» **What you are asked to do**: Since pictures are not part of the copy, please output only the lines from the one with "Click the Invoke circular arrow icon" through the end of the data below, exactly as written.

Screenshot grounding data
***

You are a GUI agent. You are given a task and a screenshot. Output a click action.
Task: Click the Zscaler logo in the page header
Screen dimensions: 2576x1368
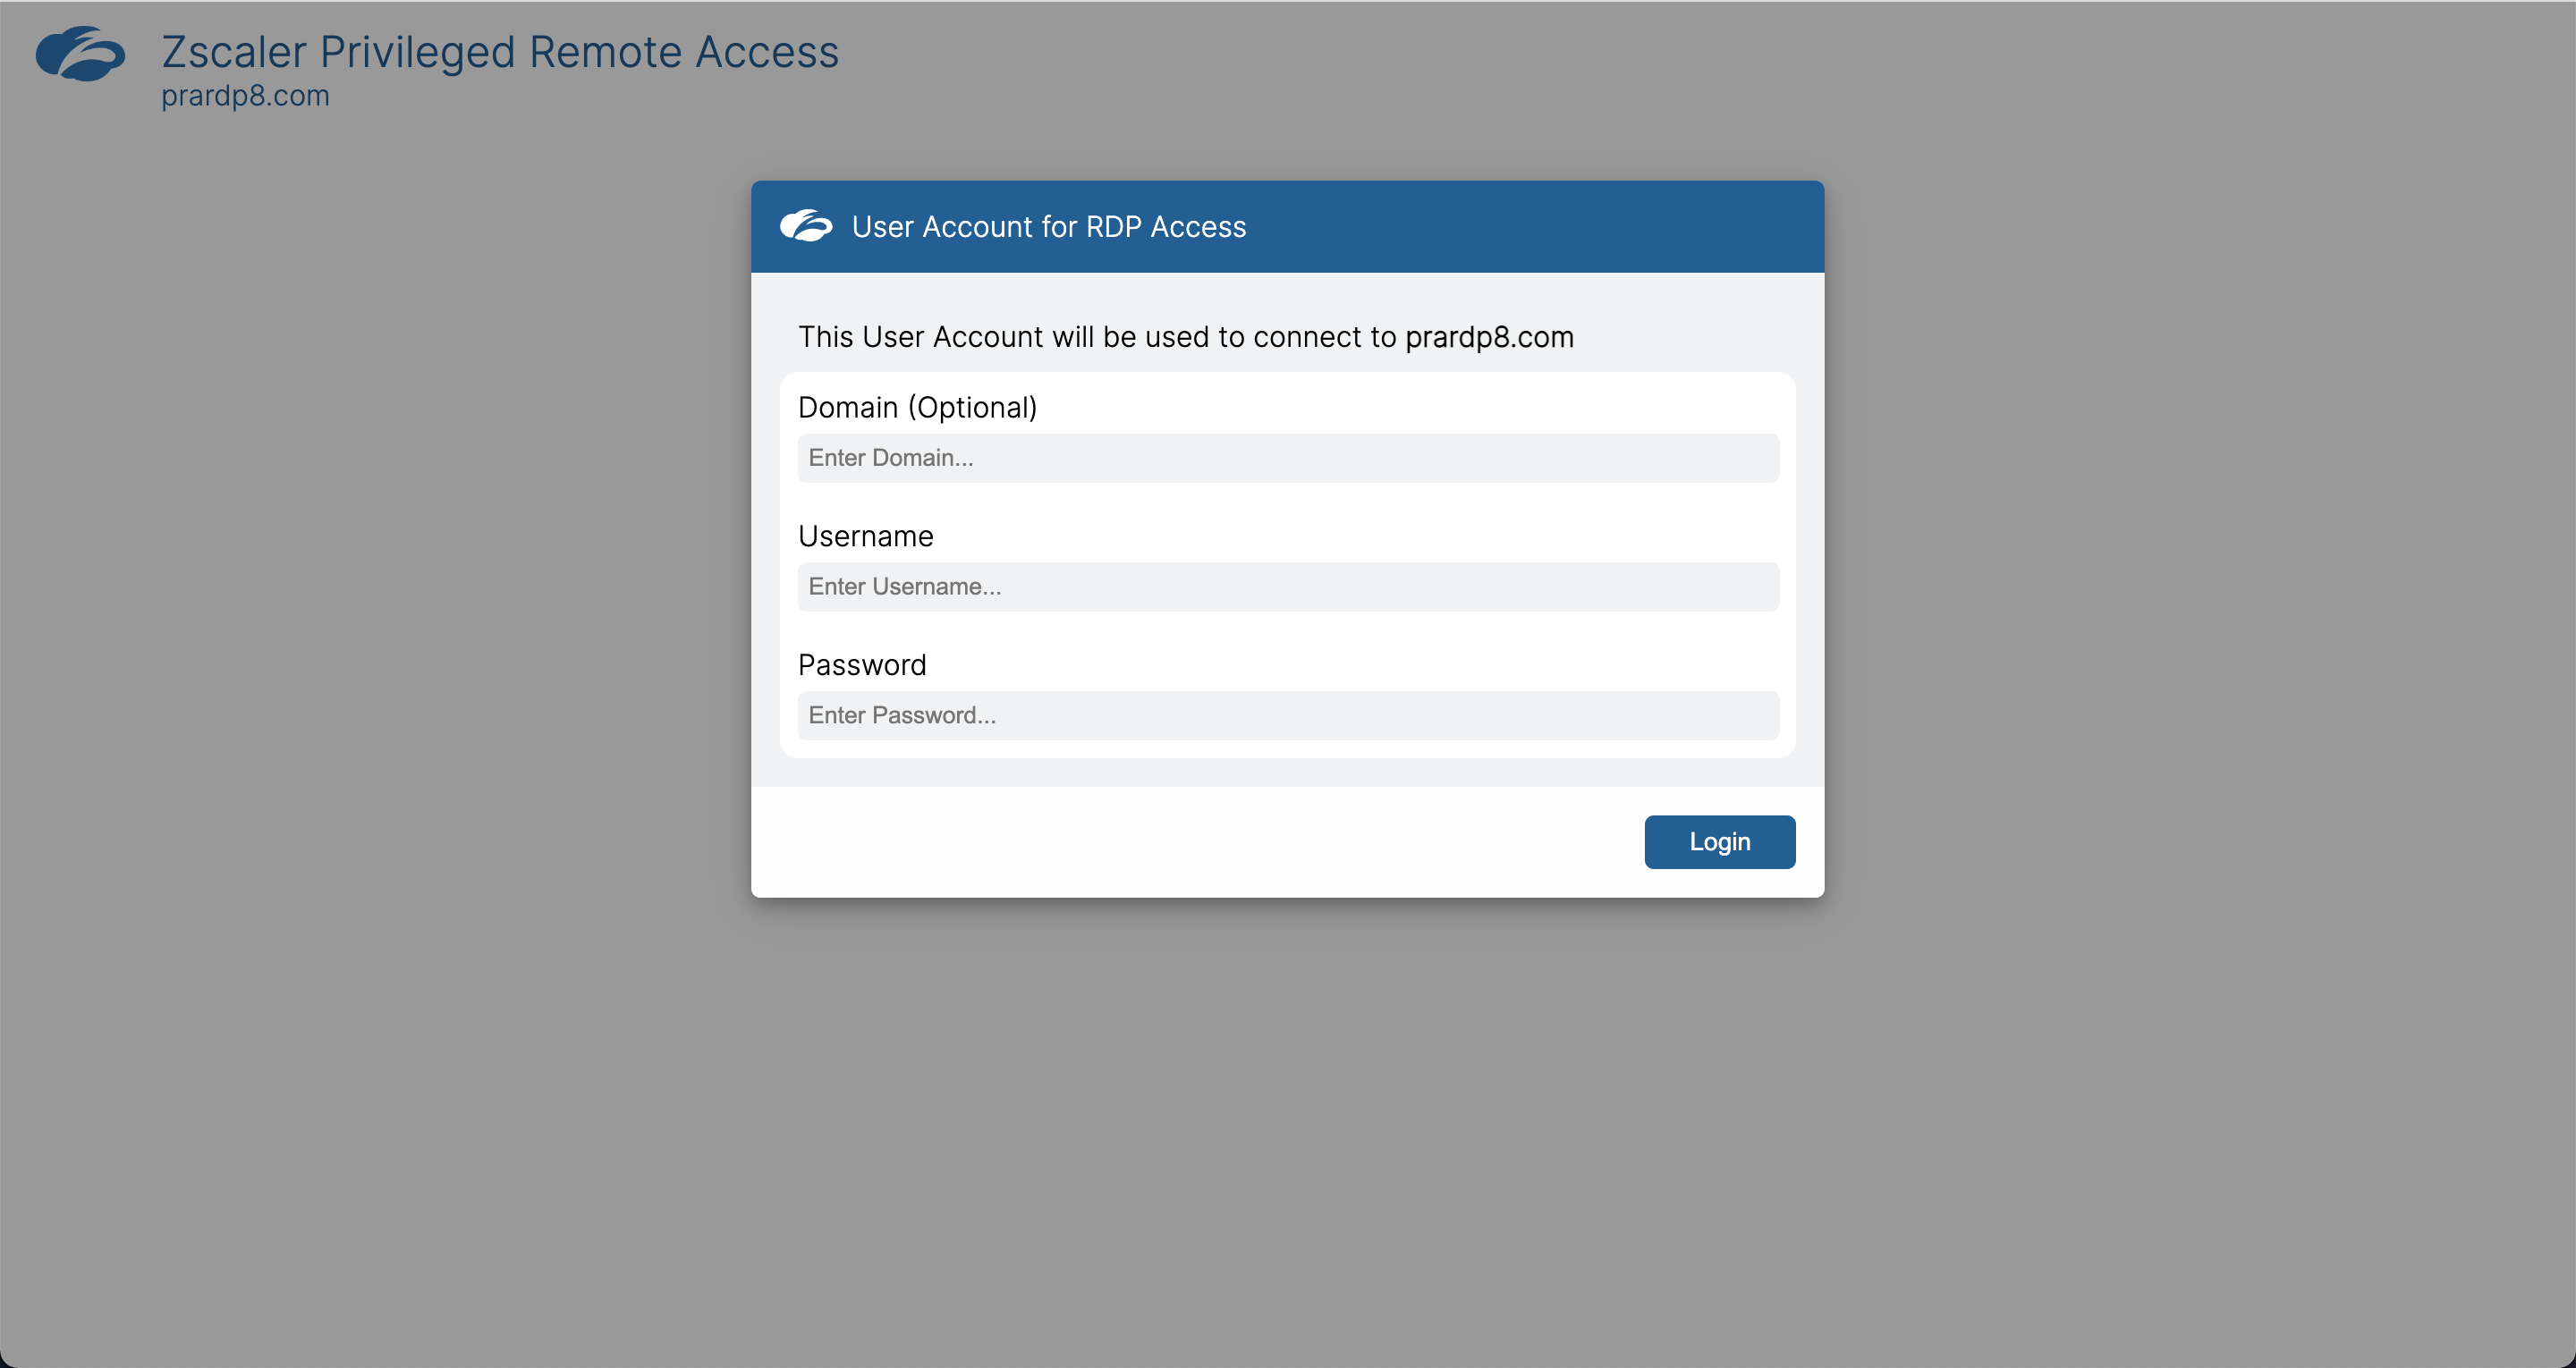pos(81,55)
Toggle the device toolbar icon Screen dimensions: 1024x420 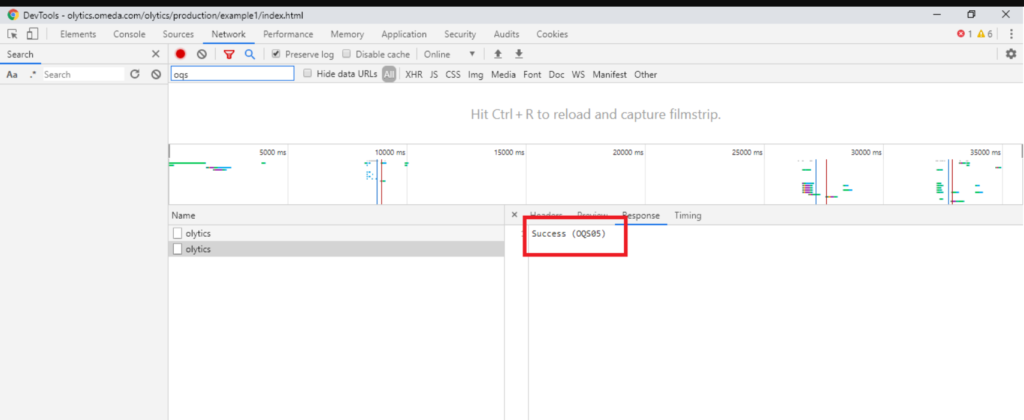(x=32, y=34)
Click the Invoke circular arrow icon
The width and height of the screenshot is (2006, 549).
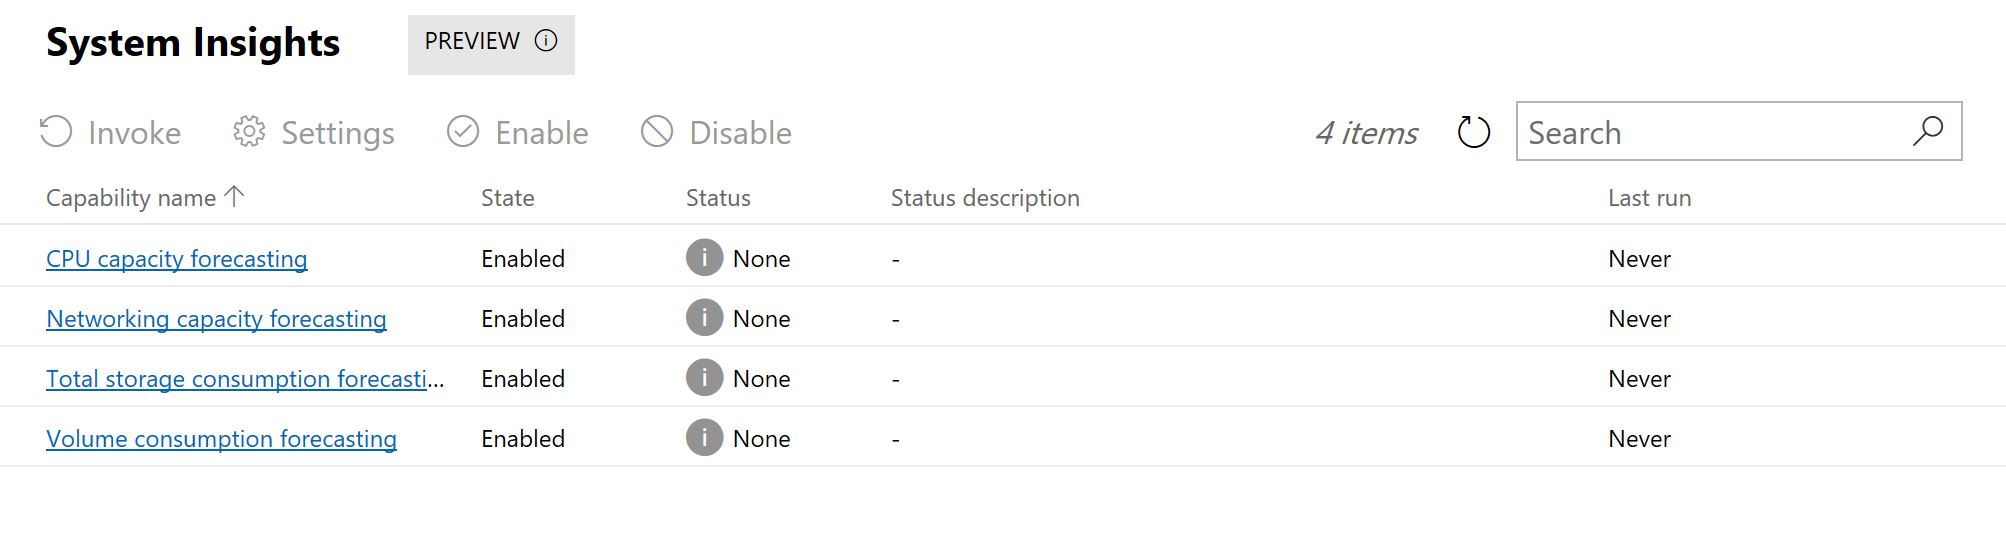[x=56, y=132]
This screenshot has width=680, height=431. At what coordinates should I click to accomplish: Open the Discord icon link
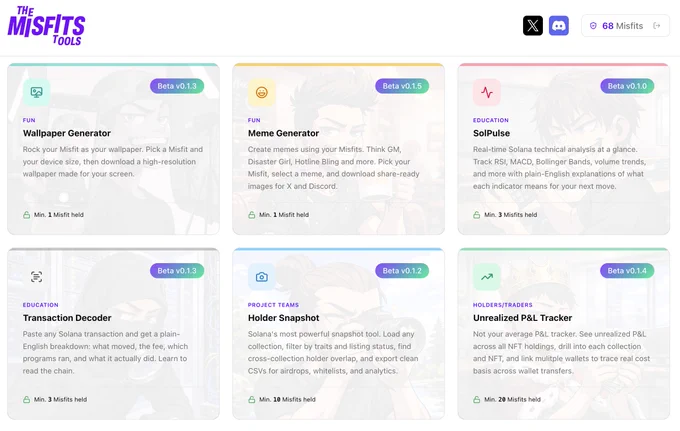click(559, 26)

***

» **Answer box**:
Click the Invoke circular arrow icon
The width and height of the screenshot is (2006, 549).
[x=56, y=132]
This screenshot has width=680, height=431. At what coordinates should I click to accomplish: Open the Discord icon link
click(559, 26)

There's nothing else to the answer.